Lananna led the revitalization and reorganization of the department of athletics and physical education. His efforts to improve fundraising and enhance the department's resources allowed Oberlin to increase staffing and upgrade facilities, including the construction of a new stadium for soccer, lacrosse, and track and field.

=== University of Oregon ===
In July 2005, Lananna's leadership helped the Oregon Ducks track and field and Eugene, Oregon win the right to host the 2008 US Olympic Trials (track and field). In July 2006, a two-year renovation began to prepare Historic Hayward Field to host exciting track and field meets in the United States. Lananna has also led the establishment of a new post-collegiate club, the Oregon Track Club Elite, which provides a new opportunity for middle distance/distance athletes to train with the goal of being competitive on the world stage. Named Associate Athletic Director at the University of Oregon in July 2005, Lananna has been responsible for creating a vision for the Oregon track and field program and Historic Hayward Field.
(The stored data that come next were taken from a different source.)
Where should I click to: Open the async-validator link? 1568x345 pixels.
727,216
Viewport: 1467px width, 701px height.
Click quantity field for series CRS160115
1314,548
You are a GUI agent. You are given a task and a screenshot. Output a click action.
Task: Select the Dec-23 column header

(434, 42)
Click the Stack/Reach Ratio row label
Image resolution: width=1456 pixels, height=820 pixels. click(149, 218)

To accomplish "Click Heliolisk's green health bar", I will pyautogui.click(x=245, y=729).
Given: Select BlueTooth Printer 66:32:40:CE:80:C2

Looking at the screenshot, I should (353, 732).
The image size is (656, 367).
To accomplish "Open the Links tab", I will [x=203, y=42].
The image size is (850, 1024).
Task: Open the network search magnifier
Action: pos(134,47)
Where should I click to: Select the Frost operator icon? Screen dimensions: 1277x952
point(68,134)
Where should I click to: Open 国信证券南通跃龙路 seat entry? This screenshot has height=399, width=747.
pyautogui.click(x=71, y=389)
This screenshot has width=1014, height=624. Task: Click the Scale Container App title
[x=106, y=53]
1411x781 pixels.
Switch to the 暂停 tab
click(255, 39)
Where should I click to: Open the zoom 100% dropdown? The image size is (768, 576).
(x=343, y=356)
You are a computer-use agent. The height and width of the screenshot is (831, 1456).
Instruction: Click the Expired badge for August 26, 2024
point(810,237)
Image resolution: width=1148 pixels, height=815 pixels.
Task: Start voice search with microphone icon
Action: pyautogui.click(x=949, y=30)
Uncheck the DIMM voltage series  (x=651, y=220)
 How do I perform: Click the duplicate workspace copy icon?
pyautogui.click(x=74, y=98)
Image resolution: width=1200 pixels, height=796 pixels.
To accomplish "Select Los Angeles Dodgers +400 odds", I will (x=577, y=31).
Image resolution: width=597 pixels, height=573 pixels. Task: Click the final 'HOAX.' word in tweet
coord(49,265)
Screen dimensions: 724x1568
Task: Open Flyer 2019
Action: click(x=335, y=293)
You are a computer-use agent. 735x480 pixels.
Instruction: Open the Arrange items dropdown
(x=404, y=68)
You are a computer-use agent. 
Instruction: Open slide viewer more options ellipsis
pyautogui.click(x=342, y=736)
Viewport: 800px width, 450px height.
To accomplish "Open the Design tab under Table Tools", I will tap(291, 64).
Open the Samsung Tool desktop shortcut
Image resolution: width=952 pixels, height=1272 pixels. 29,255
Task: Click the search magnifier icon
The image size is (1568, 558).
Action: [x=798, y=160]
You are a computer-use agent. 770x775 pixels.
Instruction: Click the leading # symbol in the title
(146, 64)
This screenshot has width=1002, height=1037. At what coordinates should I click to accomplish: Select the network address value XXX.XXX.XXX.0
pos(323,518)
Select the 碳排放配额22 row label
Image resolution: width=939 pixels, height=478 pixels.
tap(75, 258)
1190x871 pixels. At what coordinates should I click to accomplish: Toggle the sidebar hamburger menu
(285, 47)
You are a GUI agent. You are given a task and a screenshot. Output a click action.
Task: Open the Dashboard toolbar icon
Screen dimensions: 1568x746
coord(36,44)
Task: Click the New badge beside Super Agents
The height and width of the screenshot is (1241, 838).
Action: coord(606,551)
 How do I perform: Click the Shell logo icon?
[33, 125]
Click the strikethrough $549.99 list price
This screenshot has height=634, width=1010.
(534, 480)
=== University of Virginia ===
Lananna was named Director of Track and Field and Cross Country and Associate Athletics Director for Administration at the University of Virginia in September 2019.

=== Team USA ===
Lananna served as the United States head coach for the 1990 IAAF World Cross Country Championships and 1996 IAAF World Cross Country Championships.

Lananna also led the East team to a track and field title at the 1990 U.S. Olympic Festival and was an assistant coach for Team USA at the 1999 IAAF World Indoor Championships.

Lananna served as the 2004 U.S. Olympic Team men's middle distance coach.

Lananna served as the head men's coach for Team USA at the 2011 IAAF World Track & Field Championships in Daegu, South Korea.

Lananna served as the head men's coach for Team USA at the 2016 Summer Olympics in Rio de Janeiro.

== Other positions ==
Lananna served as president of TrackTown USA, Inc. which is a non-profit organization responsible for organizing the 2014 IAAF World Junior Championships, the 2015 USA Track & Field Outdoor Championships, the 2016 IAAF World Indoor Championships and the 2016 U.S. Olympic Team Trials-Track & Field. In 2016, Lananna was elected President of USA Track and Field.

In July 2026, Lananna was appointed chief executive officer of the USA Track & Field Foundation. Having previously served on the foundation's board of directors for more than a decade.